_TASK DETAILS_.
The copy has to match the records word for word and include no pictures.

Screenshot grounding data:
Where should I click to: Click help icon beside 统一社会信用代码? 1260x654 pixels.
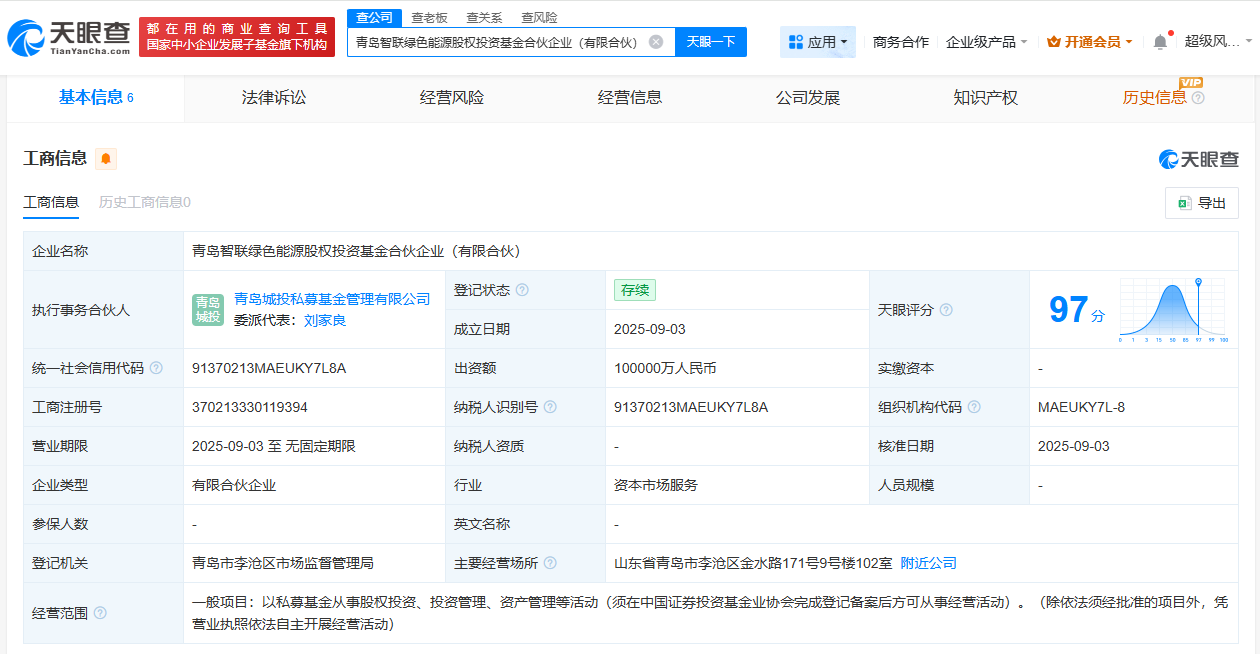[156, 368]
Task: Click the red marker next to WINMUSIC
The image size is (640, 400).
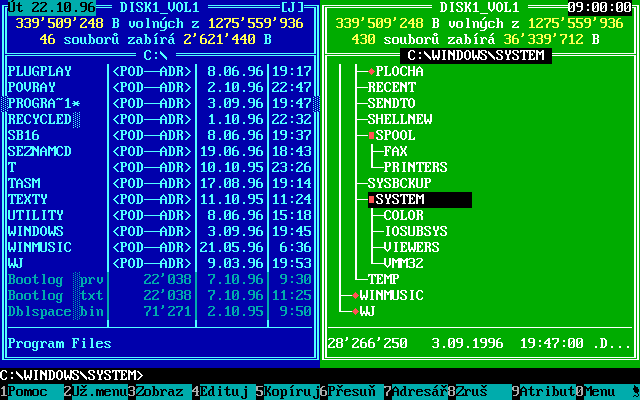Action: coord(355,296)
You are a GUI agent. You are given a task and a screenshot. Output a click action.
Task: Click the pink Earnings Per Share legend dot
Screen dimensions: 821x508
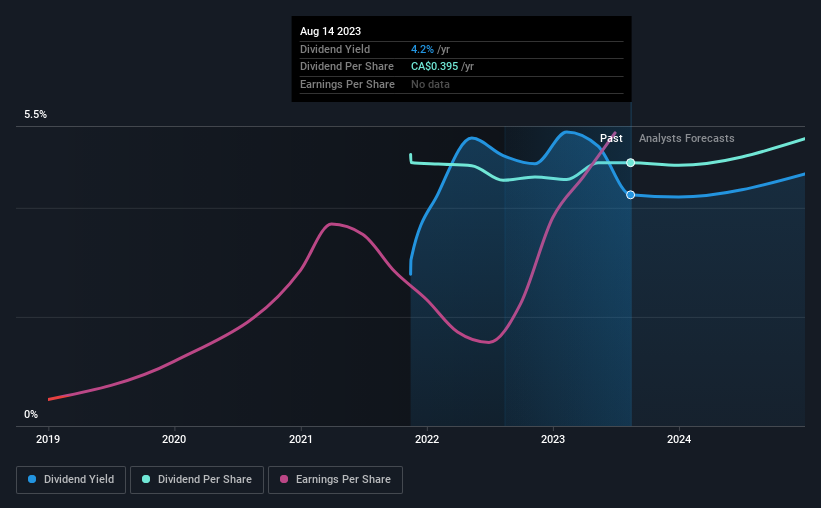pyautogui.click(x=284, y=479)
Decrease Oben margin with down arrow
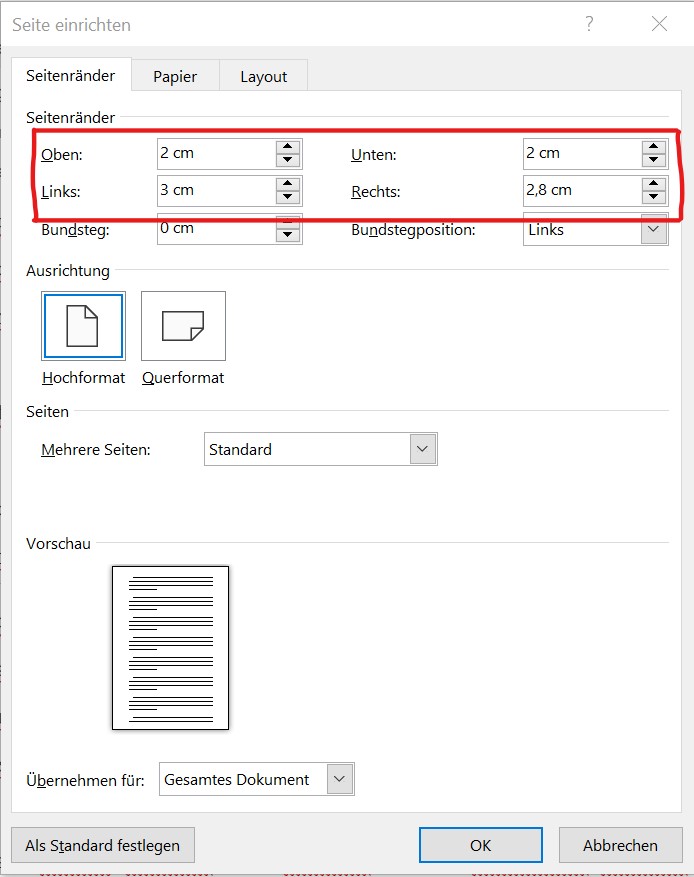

_RESULT OF THE TASK_.
Where should I click to: Click help icon beside 统一社会信用代码? 1260x654 pixels.
[156, 368]
Task: Click the red marker next to WINMUSIC
The image size is (640, 400).
Action: coord(355,296)
You are a GUI agent. You are given a task and a screenshot. Output a click action.
Task: Click the pink Earnings Per Share legend dot
Screen dimensions: 821x508
pyautogui.click(x=284, y=479)
Decrease Oben margin with down arrow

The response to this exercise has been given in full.